Healthy Living > Low-Sodium Diet
Manager, Nutrition Services
Joslin Diabetes Center
Much of the salt in our diets comes from eating out frequently and consuming packaged and prepared foods. As our dietary habits have changed over the last several decades, the number of people diagnosed with high blood pressure has increased. Reducing the amount of sodium in the diet and losing weight are among the most effective lifestyle changes available to treat this chronic condition.

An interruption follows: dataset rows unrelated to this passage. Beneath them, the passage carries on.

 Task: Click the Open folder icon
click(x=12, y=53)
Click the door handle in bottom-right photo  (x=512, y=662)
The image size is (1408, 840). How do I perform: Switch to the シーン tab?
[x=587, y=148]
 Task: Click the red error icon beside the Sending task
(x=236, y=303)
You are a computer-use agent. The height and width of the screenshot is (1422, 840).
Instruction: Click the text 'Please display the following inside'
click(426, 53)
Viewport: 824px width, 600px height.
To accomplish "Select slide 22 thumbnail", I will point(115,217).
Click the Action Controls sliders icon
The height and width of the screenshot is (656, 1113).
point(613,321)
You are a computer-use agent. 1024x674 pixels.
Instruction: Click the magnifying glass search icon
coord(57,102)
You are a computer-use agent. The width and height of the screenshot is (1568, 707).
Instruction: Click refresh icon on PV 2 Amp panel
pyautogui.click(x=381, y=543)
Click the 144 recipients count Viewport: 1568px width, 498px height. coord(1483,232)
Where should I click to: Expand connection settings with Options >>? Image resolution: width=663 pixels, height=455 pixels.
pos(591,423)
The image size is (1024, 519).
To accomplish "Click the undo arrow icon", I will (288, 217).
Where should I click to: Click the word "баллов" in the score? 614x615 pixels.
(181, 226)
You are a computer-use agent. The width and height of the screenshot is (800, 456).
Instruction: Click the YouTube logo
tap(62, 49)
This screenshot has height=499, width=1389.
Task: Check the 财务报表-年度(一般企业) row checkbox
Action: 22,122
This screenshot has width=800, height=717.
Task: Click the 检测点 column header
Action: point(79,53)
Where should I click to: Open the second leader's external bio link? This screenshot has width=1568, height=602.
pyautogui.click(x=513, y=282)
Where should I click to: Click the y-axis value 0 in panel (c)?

Sodium is an essential nutrient, but the amount required per day is minimal. Many health organizations recommend limiting the sodium in your daily diet to no more than 2,300 mg—the amount in one teaspoon of salt. Some Americans consume much more than that.
In addition to its preservative properties, salt makes foods taste better to many people. That may make adhering to a low-sodium diet difficult. However, the preference for salty foods is not innate. Infants younger than 4 months don't like salty tastes. Although it's difficult, you can retrain your senses to prefer a less salty taste.
The best way to maintain a low-sodium diet is to adhere strictly for a few months. This gives the body a chance to develop a new, lower set point for sodium.
Here are a few tips for reducing salt in your diet:
Choose fresh, unprocessed foods that provide strong flavors either by themselves or with added spices. Such foods include sweet fruits and highly spiced meats and vegetables.
Banish the salt shaker from your kitchen.
Avoid low-sodium versions of packaged foods for about three months. Choosing low-sodium versions of favorite packaged foods during the adjustment period may cause disappointment and frustration with the diet.
At restaurants, select low-sodium appetizers such as fruit cups and green salads with oil and vinegar, and ask for baked or broiled entrees to be made without added salt.
After a few months of adhering to a low-sodium diet, you will be pleased to find many highly salted items you may have enjoyed before are now too salty.
These guidelines work well for sodium intakes above 1,500 mg. Below this level, special foods, such as low-sodium milk, breads and fats, are required. If you need to follow a very low-sodium diet, you should consult a registered dietitian.